Há muitas outras questões que podem ser aqui analisadas, como a difícil relação que o pai de Bruno nutre com sua própria mãe, personagem secundária sobre qual pouco se sabe, a não ser que não concordava com o trabalho do filho: em um dado momento, a mulher de Ralf, o pai do menino Bruno, comenta que nem sua mãe o amava, o que também nos faz pensar em provas de amor que Ralf não recebera, sobre sua personalidade, sobre o que lhe teria motivado a seguir os passos de Hitler, e enfim, constituir sua estória relacionando-a ao regime nazista.


Há várias e várias temáticas secundárias, relações a se estudar e , ainda assim, fico com a questão das provas de amor. Esquecendo um pouco o filme, podemos generalizar a questão: Por quantas provas de amor poderíamos medir nossas vidas? Será que não se trata sempre de dar e receber provas de amor? Uma outra maneira de dizer: Como nos doamos para as relações e para os objetos para os quais dirigimos nossa libido ( já utilizando o linguajar freudiano)?


Não é raro ouvirmos falar em aprendizado, conhecimento e sofrimento ao falarmos da vida, do caminho que percorremos. Dostoiévski uma vez já disse que feliz era aquele que conhecia o motivo de sua infelicidade e, diante disto, não serei eu aqui a primeira a falar de vida e relacioná-la com termos como "felicidade" e "infeliciade".


Portanto, prefiro falar das diversas provas de amor que a vida nos incumbe de dar e receber. Por elas é que vivemos nossa vida. Desde pequenos acostumamos a receber e é isto que nos faz transformar de um bebê para um sujeito, daí crescemos e aprendemos que também é possível dar provas de amor e que, justamente por dá-las é que podemos receber tantas outras.

Durante nosso caminho, no entanto, não é fácil ter consciência de que a vida é repleta e digo mesmo que somente feita de provas de amor: Por muito tempo podemos achar que não recebemos provas suficientes e que, por isso, o mundo terá culpa e será responsável pela transformação de um sujeito em um sujeito plenamente insatisfeito com o que recebeu e que, por isso, incapacita-se de dar estas provas a outrem.
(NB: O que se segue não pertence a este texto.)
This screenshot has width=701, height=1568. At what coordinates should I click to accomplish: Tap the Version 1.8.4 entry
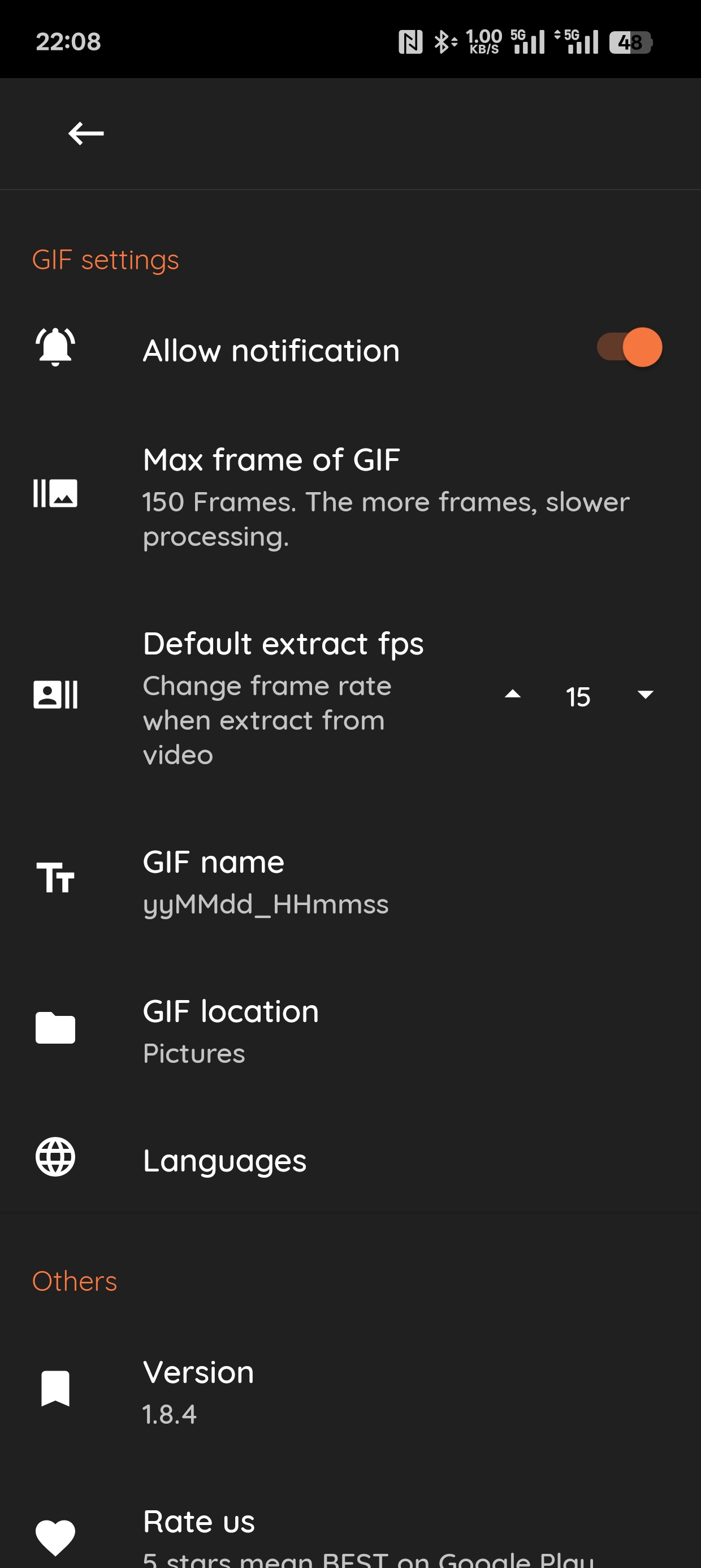tap(198, 1392)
Aí crescemos, mais e mais, e percebemos que mais importante do que choramingar as provas que não recebemos é quitar as dívidas dos outros e recomeçar do zero, dando tantas provas quantas nos couber. É isto, em suma, que corresponde ao sentido da vida: um mercado livre de troca de provas de amor, provas estas que permearam a estória de ruína de uma família em O menino do pijama listrado.


O interessante é notar que a família pode saltar da tela e se transformar na minha, na sua, na nossa. É muita prova de amor e por isso não raramente nos perguntamos...será que damos o suficiente? Será que recebemos o suficiente? Acredito que nunca chegaremos a estas respostas qe tantas vezes os mais sábios procuram na análise. No entanto, creio que somente em nos perguntar já estaremos lucrando e mais aptos para dar mais.


No fim do filme? No fim do filme você se compadece e percebe que dar acaba sendo sempre mais importante do que receber. É assim também na vida real.